::: Record extracts :::

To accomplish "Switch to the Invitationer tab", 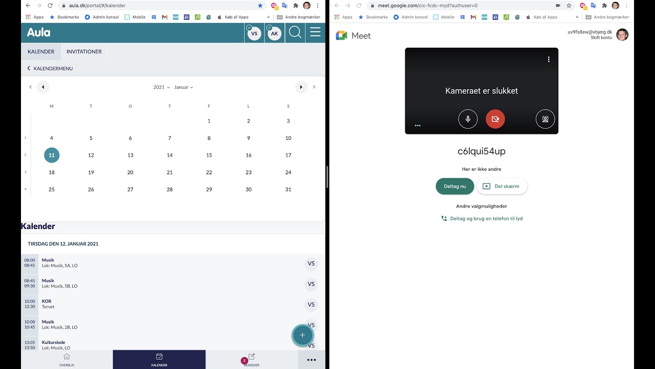I will point(84,52).
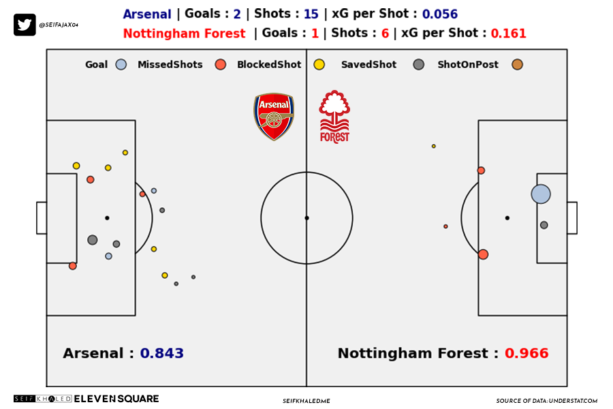Viewport: 613px width, 409px height.
Task: Click the Eleven Square logo text
Action: [116, 399]
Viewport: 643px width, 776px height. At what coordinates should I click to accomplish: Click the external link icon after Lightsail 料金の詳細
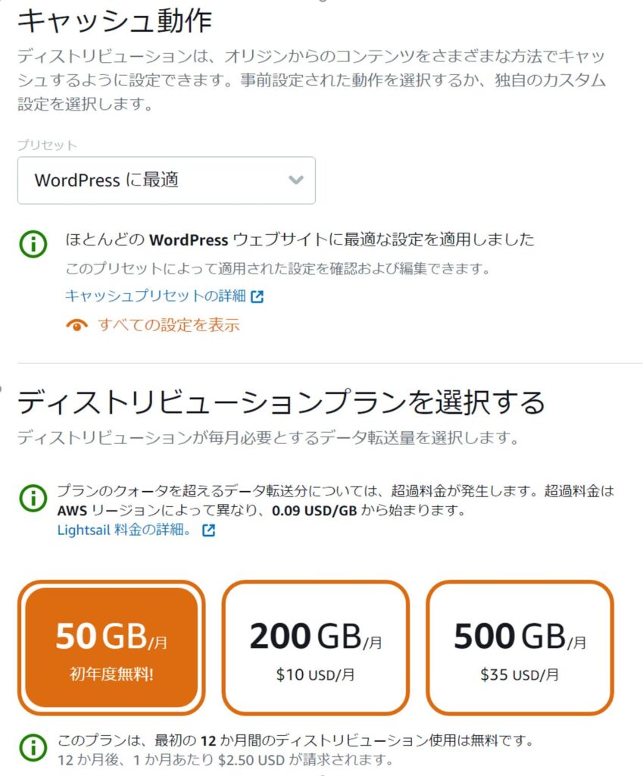pyautogui.click(x=208, y=530)
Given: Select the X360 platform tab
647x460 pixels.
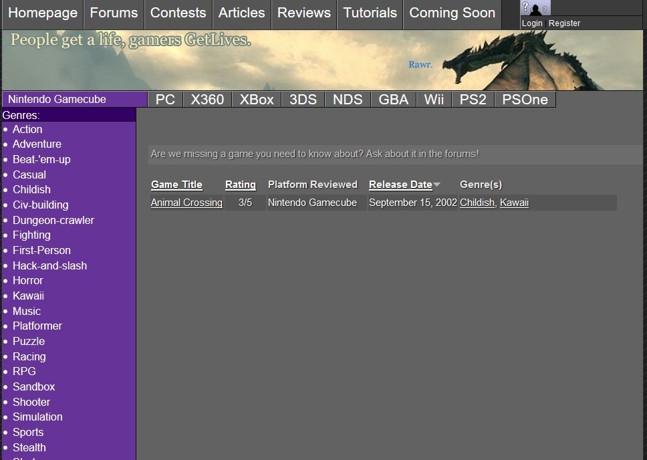Looking at the screenshot, I should pyautogui.click(x=207, y=100).

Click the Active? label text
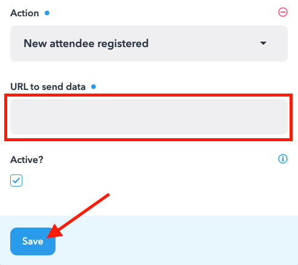point(27,160)
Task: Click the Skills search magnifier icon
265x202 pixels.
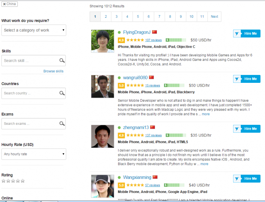Action: 62,61
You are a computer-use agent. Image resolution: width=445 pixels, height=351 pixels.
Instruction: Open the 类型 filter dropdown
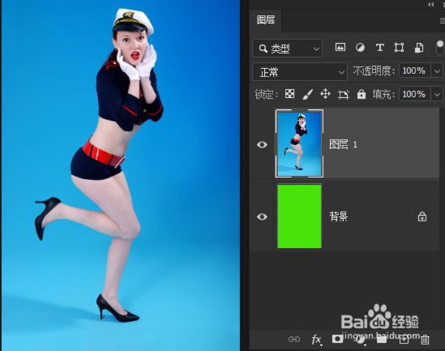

:::

Starting at the line that contains "647x460 pixels.", output every line through the end of the data, both ends included, and nothing else; pictures stay out.

647x460 pixels.
Looking at the screenshot, I should pyautogui.click(x=207, y=100).

Click the Active? label text
point(27,160)
Task: Click the Skills search magnifier icon
265x202 pixels.
Action: 62,61
You are a computer-use agent. Image resolution: width=445 pixels, height=351 pixels.
Instruction: Open the 类型 filter dropdown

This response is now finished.